Roadsters are at their best in conditions like this: a dazzlingly bright but freezing cold day, heated seats and wheel on, air vents cranked right up as the crisp fresh air and copious aromas of the Dales pour in. All with no fear of burning your noggin'. The Z4 provides the perfect open-air theatre for the low-flying training jets that carve through the valley as we drive up and down the brilliant Buttertubs Pass for Oli B’s camera. Almost blissful enough to not worry too much about why those jets are so active…
Mooching has always been a Z4 strong suit and while true autonomy over its transmission reveals new depth to the B58’s delivery and layers to its handling, those tyres take a lot of overwhelming even on crisp days like this. I do wonder if the regular 19s on slimmer Michelins might be a mite more fun. But whether you prefer riding its torque or revving it out, the choice is yours and yours only here.
I ran an M40i Steptronic a few years ago and while its driving experience rarely felt more than a 7/10, I missed it dearly once the transporter rolled up to take it away. In all my years of long-term test cars, it was the one that slipped most easily into everyday life. An enveloping interior with the roof up, straight-six frivolity with it folded and proper mid-30s mpg ensured it was a doddle to live with while muscular and fun on the right road. Especially when inclement weather helped loosen its rear tyres’ grasp of the tarmac to tease some agility out of its 1.6 tonnes.
A manual lifts the fun factor to at least an eight without sacrificing any of the liveability. If anything, the Z4’s advancing years (or the huge tech leaps elsewhere on Planet Car) make it more liveable still, its interior a best-of-all-worlds mix of luxe and pragmatism. Most things operate through a button and its mandatory beeps and bongs are easily extinguished.

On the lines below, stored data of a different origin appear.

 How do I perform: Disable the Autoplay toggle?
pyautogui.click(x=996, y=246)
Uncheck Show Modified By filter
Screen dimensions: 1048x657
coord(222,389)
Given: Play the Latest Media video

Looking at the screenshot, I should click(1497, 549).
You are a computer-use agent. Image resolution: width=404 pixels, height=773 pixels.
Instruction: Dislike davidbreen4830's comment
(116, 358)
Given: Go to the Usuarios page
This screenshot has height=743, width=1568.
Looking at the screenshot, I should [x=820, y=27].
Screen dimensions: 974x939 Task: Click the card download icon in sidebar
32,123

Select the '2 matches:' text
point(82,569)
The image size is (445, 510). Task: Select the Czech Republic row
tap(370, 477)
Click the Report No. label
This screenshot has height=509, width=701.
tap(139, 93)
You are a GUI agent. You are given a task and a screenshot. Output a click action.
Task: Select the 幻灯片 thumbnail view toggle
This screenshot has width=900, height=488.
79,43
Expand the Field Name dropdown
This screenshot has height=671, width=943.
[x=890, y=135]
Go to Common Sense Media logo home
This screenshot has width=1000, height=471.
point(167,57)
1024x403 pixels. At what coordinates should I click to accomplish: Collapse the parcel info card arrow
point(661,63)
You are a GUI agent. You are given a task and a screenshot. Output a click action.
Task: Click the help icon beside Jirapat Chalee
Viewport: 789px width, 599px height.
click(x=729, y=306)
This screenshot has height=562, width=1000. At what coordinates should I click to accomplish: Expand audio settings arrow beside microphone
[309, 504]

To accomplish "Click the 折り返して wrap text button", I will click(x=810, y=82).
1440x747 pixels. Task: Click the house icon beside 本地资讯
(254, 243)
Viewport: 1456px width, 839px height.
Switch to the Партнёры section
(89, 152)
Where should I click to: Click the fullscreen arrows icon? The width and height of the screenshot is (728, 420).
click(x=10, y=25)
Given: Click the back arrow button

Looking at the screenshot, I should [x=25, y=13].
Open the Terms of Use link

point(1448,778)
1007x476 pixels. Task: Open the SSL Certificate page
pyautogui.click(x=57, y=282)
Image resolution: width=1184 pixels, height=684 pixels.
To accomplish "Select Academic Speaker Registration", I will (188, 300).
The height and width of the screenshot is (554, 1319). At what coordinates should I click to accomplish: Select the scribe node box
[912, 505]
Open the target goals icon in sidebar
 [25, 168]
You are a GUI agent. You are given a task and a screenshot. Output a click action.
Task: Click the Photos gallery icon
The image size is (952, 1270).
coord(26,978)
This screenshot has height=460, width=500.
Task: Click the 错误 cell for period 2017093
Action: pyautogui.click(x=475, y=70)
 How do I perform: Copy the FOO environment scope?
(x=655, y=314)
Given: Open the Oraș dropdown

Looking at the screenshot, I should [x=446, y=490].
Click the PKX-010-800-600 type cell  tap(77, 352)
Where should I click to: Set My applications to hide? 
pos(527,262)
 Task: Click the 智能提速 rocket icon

I’ll happily concede that declaring a niche spin-off of a car I relished over the summer of 2019 as my favourite of 2024 is far from zeitgeisty. But the Handschalter has made me smile every time I’ve sat in its warming Cognac cocoon. And sometimes things need only be as simple as that.
SPECIFICATION | BMW Z4 M40i HANDSCHALTER
Engine: 2,998cc, straight-six turbo
Transmission: 6-speed manual, rear-wheel drive
Power (hp): 340@5,000-6,500rpm
Torque (lb ft): 369@1,600-4,500rpm
0-62mph: 4.6sec
Top speed: 155mph (limited)
Weight: 1,625kg
MPG: 32.5
CO2: 197g/km
Price: £64,060
Honourable mention | Dacia Duster
It’s not breaking news that bargain performance cars are dwindling in number and 2024 saw the guillotine fall on yet more hot hatch heroes. But low funds needn’t mean low fun if speed isn’t your utmost priority: the new Mk3 Duster is priced in line with a regular Corsa yet is rich in design charm and engineering nous. Its evident cost-cutting impresses rather than frustrates, proving no barrier to decent refinement. There’s choice, too; a 4x4 manual does gutsy off-roading while the smart FWD hybrid would make a remarkably polished everyday sidekick. The wider Renault group is firing on all cylinders.